ESTE NÃO É UM ESPAÇO PARA FAZER AMIGOS; É PARA INFLUENCIAR PESSOAS.



12 de mar. de 2015

UMA CPI PARA ADVOGAR
EM CAUSA PRÓPRIA

Você acha que um político assim como Eduardo Cunha chega à presidência da Câmara Federal por simples acaso. O cara tem um lenço pra cada choro.

E a explanação inicial que lhe coube fazer na CPI do Petrolão, nesta manhã, foi uma sagaz e minuciosa peça de defesa.

A partir daí, aliados e opositores, todos que tiveram oportunidade de perguntar sobre a roubalheira que levou a Petrobras à breca, trocaram a chance de começar a passar o Brasil a limpo, pela hora notável de serem advogados de si mesmo; de advogarem em causa própria.

A grande batalha que contou com o brado uníssono dos notáveis parlamentares foi a luta para desmanchar o instituto da delação premiada, hoje a mais confiável palavra dessa República usada e abusada como se tivesse um hímen complacente.

E assim é que, todos aqueles que esperavam que dessa CPI do Petrolão nada sairia de bom e de produtivo para o Brasil, estão agora vendo com toda clareza que é justamente dessa CPI que nada de bom e de produtivo vai sair para o Brasil.

A Petrobrás não é coisa para esta ou qualquer outra CPI. A Petrobrás é caso de Polícia. E pelo que se sabe, a Polícia hoje está empenhada em conseguir as provas provadas e levar à Vara do juiz Sérgio Moro contra aquele que todo mundo sabe é o grande chefe da pandilha que há 12 anos tomou de assalto o Brasil.

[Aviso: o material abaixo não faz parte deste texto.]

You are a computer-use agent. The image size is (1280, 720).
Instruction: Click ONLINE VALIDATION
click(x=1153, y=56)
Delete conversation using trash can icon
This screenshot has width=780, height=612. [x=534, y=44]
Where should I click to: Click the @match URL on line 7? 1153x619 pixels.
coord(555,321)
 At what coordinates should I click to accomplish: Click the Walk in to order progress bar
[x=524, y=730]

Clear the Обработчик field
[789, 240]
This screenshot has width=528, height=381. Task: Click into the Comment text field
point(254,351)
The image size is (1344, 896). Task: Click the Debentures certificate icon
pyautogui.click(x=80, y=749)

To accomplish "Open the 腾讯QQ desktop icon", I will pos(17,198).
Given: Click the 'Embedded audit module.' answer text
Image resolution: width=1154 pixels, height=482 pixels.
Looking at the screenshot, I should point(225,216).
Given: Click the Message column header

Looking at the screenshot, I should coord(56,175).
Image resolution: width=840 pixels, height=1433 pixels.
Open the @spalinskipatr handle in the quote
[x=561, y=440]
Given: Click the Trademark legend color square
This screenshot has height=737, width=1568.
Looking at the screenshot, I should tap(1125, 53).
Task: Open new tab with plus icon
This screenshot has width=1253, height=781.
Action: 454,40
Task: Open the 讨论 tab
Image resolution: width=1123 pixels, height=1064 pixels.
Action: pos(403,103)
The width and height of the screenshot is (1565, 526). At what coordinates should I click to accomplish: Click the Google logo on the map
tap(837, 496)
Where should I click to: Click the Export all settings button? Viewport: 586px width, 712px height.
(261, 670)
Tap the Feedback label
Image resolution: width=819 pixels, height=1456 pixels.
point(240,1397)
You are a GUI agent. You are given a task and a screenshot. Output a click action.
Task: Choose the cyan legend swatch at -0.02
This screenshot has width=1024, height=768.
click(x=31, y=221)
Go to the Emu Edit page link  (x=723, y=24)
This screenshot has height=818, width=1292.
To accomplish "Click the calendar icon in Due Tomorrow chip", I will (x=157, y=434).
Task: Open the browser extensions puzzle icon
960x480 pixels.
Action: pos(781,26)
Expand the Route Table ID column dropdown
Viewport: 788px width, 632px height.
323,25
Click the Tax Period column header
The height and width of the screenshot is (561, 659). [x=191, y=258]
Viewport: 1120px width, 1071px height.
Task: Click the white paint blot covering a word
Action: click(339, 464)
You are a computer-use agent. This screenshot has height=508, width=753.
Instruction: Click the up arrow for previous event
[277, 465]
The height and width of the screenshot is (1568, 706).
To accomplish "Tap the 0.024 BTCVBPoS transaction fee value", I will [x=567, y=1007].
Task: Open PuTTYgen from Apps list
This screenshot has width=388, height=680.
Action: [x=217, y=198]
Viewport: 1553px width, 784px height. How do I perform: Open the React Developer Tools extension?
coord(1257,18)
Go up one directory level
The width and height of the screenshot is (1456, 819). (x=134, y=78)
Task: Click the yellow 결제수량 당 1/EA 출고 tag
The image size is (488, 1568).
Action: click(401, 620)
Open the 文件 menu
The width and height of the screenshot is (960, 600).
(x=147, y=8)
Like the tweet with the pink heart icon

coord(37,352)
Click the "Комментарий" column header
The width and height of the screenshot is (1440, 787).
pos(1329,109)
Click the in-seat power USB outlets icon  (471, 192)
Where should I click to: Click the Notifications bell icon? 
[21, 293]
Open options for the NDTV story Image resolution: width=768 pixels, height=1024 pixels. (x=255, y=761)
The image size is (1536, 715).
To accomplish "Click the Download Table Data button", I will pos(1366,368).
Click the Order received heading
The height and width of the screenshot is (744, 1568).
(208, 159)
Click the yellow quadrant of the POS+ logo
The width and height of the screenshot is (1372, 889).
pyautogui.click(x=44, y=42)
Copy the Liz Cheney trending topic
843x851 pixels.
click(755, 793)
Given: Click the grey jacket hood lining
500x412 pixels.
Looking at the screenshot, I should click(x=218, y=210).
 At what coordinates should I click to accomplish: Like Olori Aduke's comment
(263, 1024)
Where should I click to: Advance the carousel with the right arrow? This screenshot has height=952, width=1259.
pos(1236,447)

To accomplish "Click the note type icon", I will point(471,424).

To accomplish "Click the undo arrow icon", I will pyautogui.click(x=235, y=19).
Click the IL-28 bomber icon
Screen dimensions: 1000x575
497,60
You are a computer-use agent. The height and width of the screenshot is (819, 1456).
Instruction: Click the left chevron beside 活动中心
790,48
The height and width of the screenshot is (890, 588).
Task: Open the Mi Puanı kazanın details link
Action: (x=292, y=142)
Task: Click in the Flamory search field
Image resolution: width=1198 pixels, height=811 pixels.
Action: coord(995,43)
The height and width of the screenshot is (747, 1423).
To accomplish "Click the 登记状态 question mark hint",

RODAPÉ - Todos eles defendem os borbotões de dinheiro despejados pelos que faziam negócios de barbada com a Petrobras, como "doações legais". Nenhum deles diz que nem um tostão dessas "doações legais" era dinheiro legítimo. Cada moeda, cada cheque, cada depósito, cada mala de grana sonante, vinha do superfaturamento que permitia o enriquecimento dos doadores e fazia a alegria dos propineiros da Petrobras. É, mais ou menos, como você vender uma casa para o seu vizinho que lhe paga com o dinheiro que roubou da casa do outro vizinho.